For Turkmen President Berdymukhamedov himself, the pipeline is more than about economics, it is a signal to Russia that Turkmenistan wants closer ties to China, one of the guarantors of global security.

Why did Moscow’s relations with its former satellites sour? Its arrogance. In July 2008, Gazprom signed an agreement to buy Turkmen gas at higher, European prices, but in April of this year, the Russian energy giant shut down Turkmen supplies after a gas pipeline exploded in that country.

For the Turkmen, Moscow was behind the incident because it reduced pressure in the pipeline, causing the explosion. This came after Turkmenistan increased gas prices and threatened to ban its resale, which would have made the gas deal worthless from Gazprom’s perspective.
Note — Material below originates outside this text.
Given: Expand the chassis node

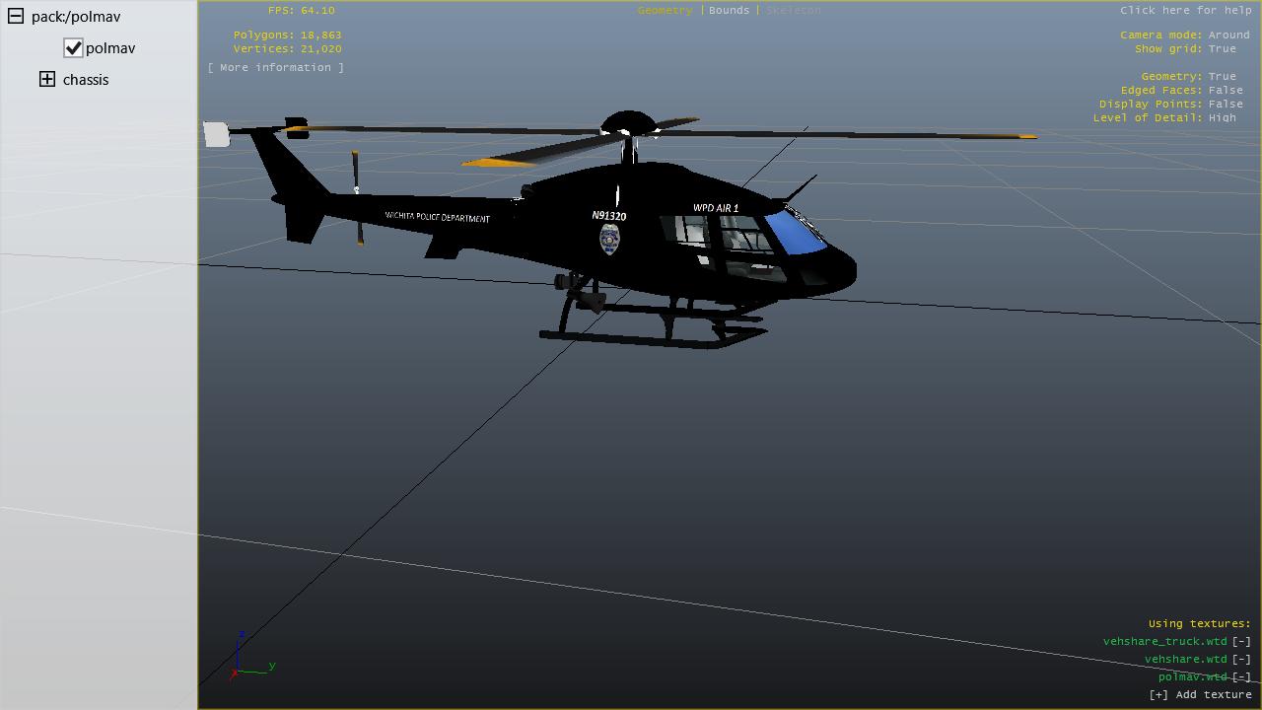Looking at the screenshot, I should [47, 80].
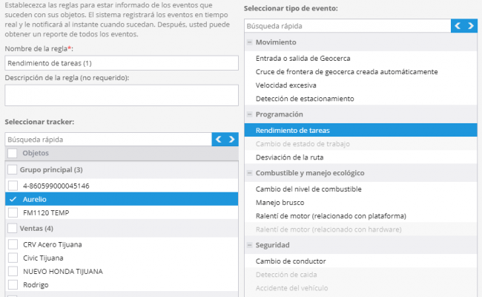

After months of tensions, Moscow relented and allowed the gas to flow again, but the atmosphere between the two countries was no longer the same.

China is taking advantage of Russia’s arrogance, profiting from a softer but more incisive diplomacy. Beijing gave Ashgabat a US$ 4 billion loan this year.

The CNPC is the only foreign company with exploration rights in Turkmenistan’s gas fields.

Russia’s Gazprom has failed to invest in the country, choosing instead to get cheap Turkmen gas in order to resell it at a higher price. Now however, Moscow’s approach is showing its limits, Vitaly Bushuyev, head of the Energy Strategy Institute, said.